Firstly, and I hate to ask this, but: source? There are many reasons why a medicine can kill a person. Knowing the exact reasons why it does so is important.

My choice to avoid medicine of all flavors, however, comes from the information I have gained working with the pharmaceutical companies responsible for making them. They release blood-pressure drugs that are known to cause deadly blood clots. They release depression drugs and anti-anxiety medication that cause symptoms not entirely unlike schizophrenia. They release drugs to treat headaches that can cause aneurisms.
As has been said before: any drug with an effect has a side effect. It's almost impossible to work just on a single pathway, and even if you'd do so, there are still things that can go wrong without the correct dose.

Every day, you hear about a new drug being pulled... a new drug being found to be dangerous.

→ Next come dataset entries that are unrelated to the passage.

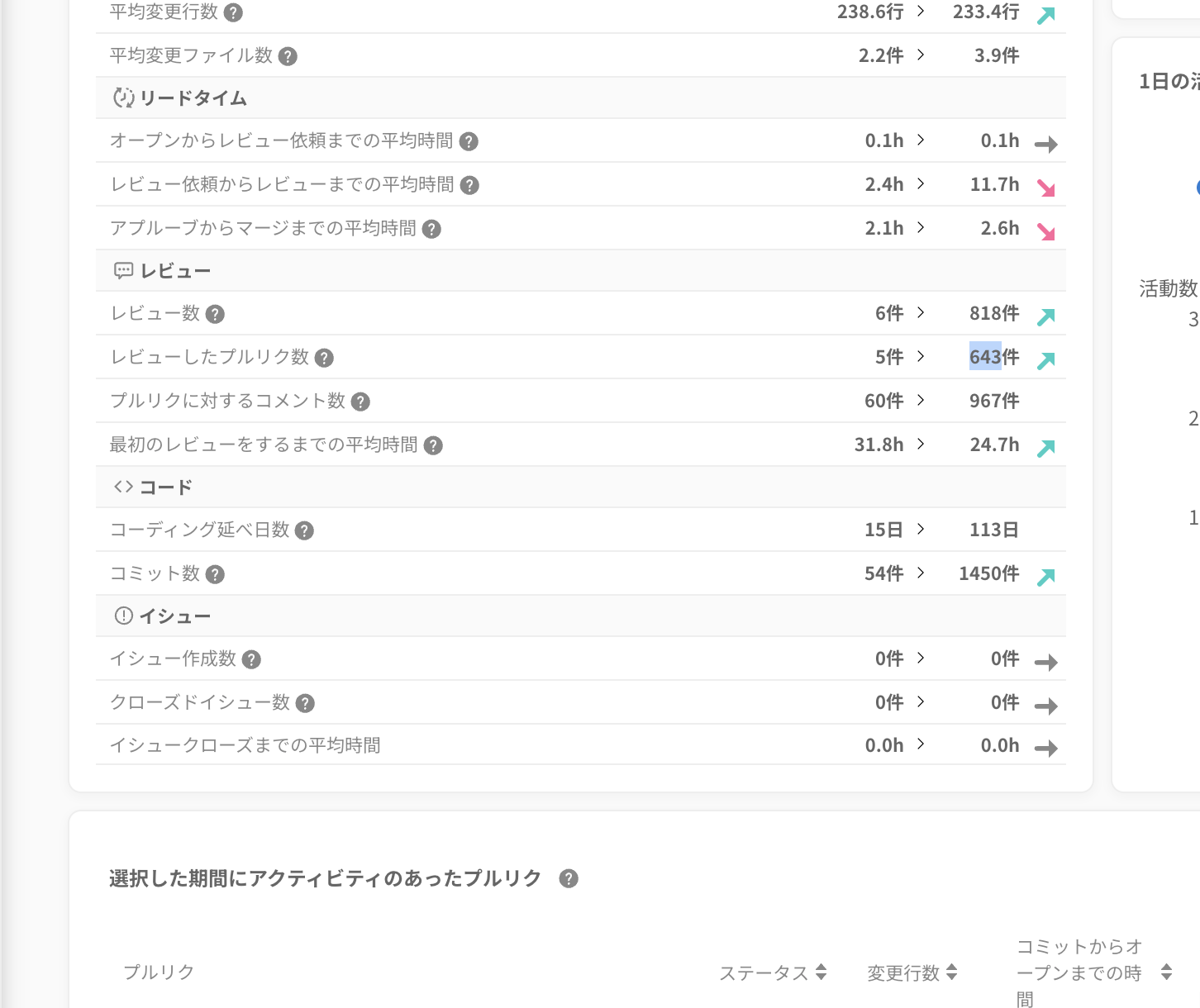
Task: Click the プルリク column header
Action: click(x=159, y=972)
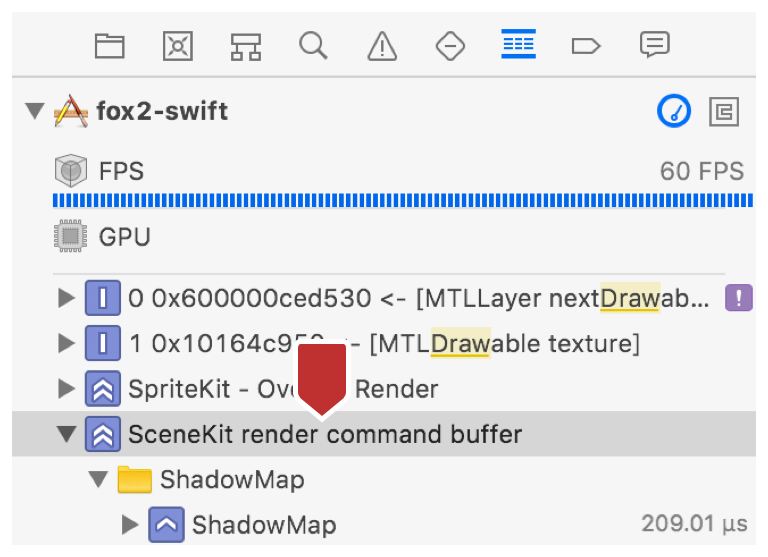The height and width of the screenshot is (557, 768).
Task: Expand the nextDrawable command item
Action: (x=67, y=297)
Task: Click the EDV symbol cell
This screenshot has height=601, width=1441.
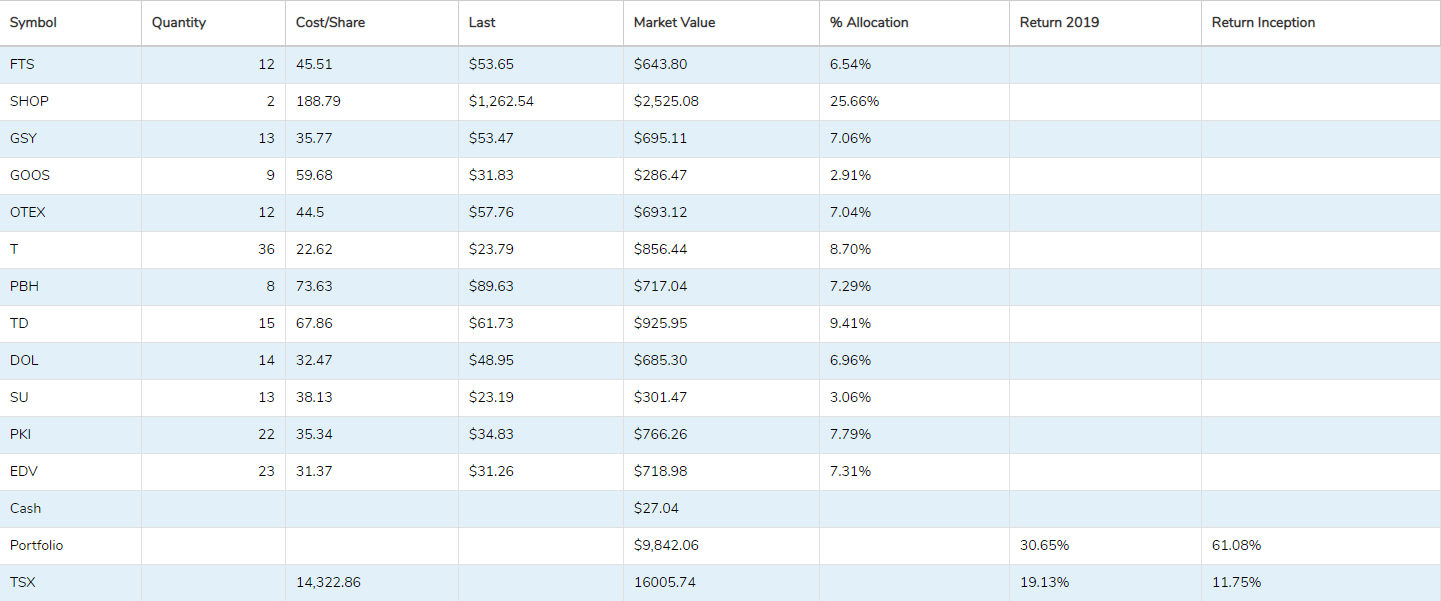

The reason is because they're -all- dangerous. Any time you go dicking around with body chemistry, you're taking a calculated risk. Modern medicine is no better, in this regard, than ancient herbalism. It's all a calculated risk.
I'd disagree slightly. Most drugs are only dangerous in extremely high dosages, or under quite specific circumstances. I could use the same logic that every time you travelled to the shop to buy food, you are taking a calculated risk.


My credentials: not too much. Third year biology student (Utrecht University).